[Problem] Extract exactly and only the lines from the one containing "The width and" through the end of the entries below. Pictures should not appear in the copy.

[Given records]
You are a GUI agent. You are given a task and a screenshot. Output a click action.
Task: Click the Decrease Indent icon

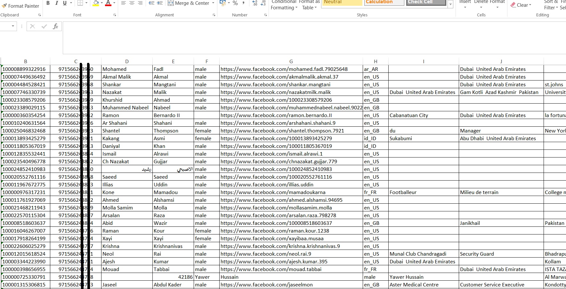coord(151,3)
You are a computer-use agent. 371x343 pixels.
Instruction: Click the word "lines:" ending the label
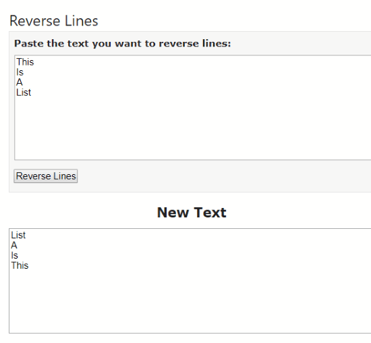(217, 44)
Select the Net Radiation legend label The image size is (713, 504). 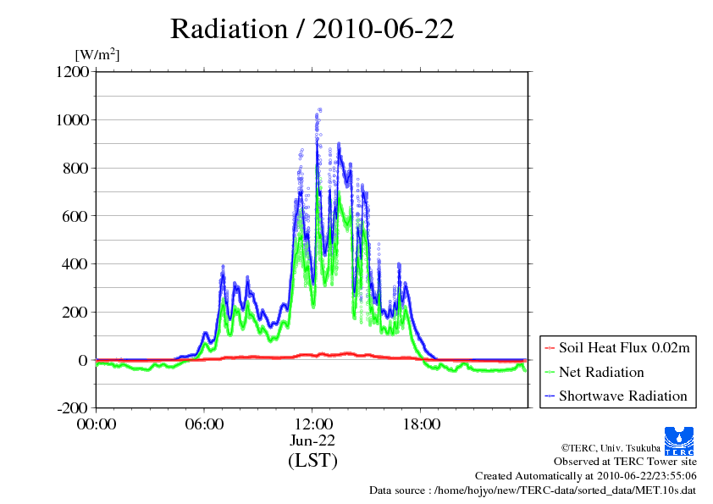601,372
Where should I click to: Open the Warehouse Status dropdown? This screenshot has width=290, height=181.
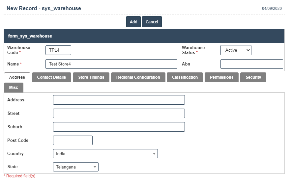point(236,50)
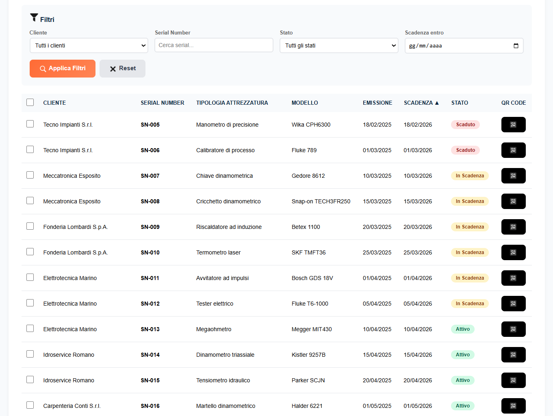View QR code of Betex 1100 row
Image resolution: width=553 pixels, height=416 pixels.
[x=513, y=227]
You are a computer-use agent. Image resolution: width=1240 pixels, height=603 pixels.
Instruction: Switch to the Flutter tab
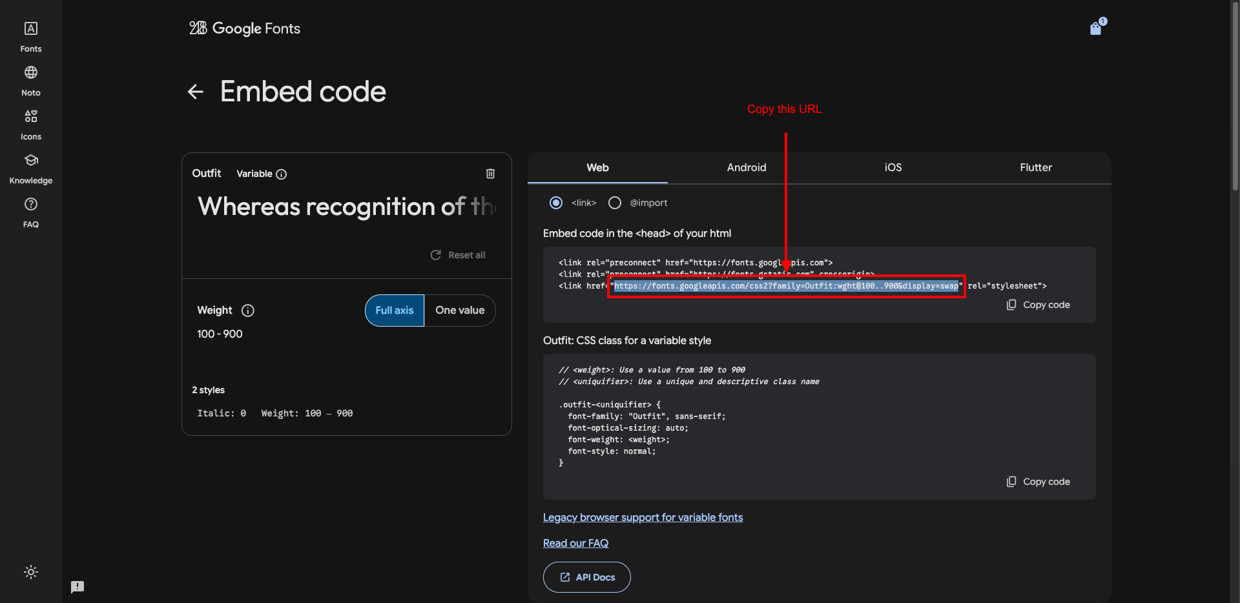1035,168
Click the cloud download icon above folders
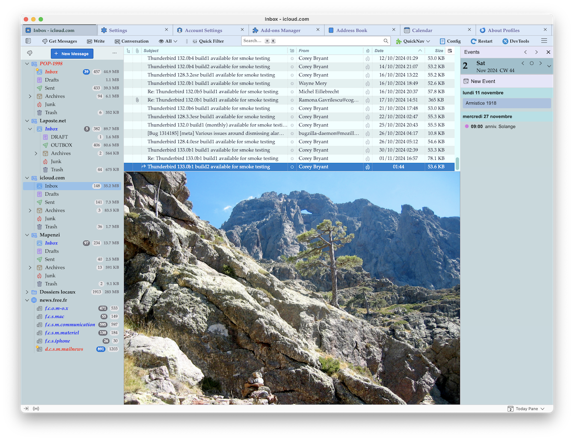Image resolution: width=574 pixels, height=440 pixels. 30,53
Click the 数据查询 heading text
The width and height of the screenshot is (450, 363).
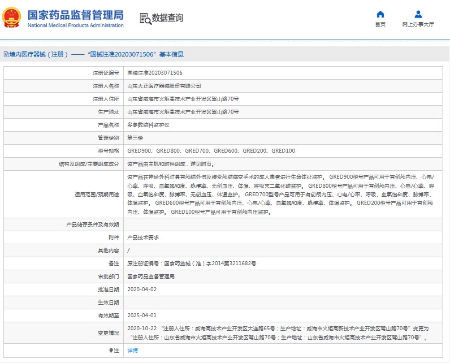pyautogui.click(x=167, y=18)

[Output below]
The width and height of the screenshot is (450, 363).
pyautogui.click(x=167, y=18)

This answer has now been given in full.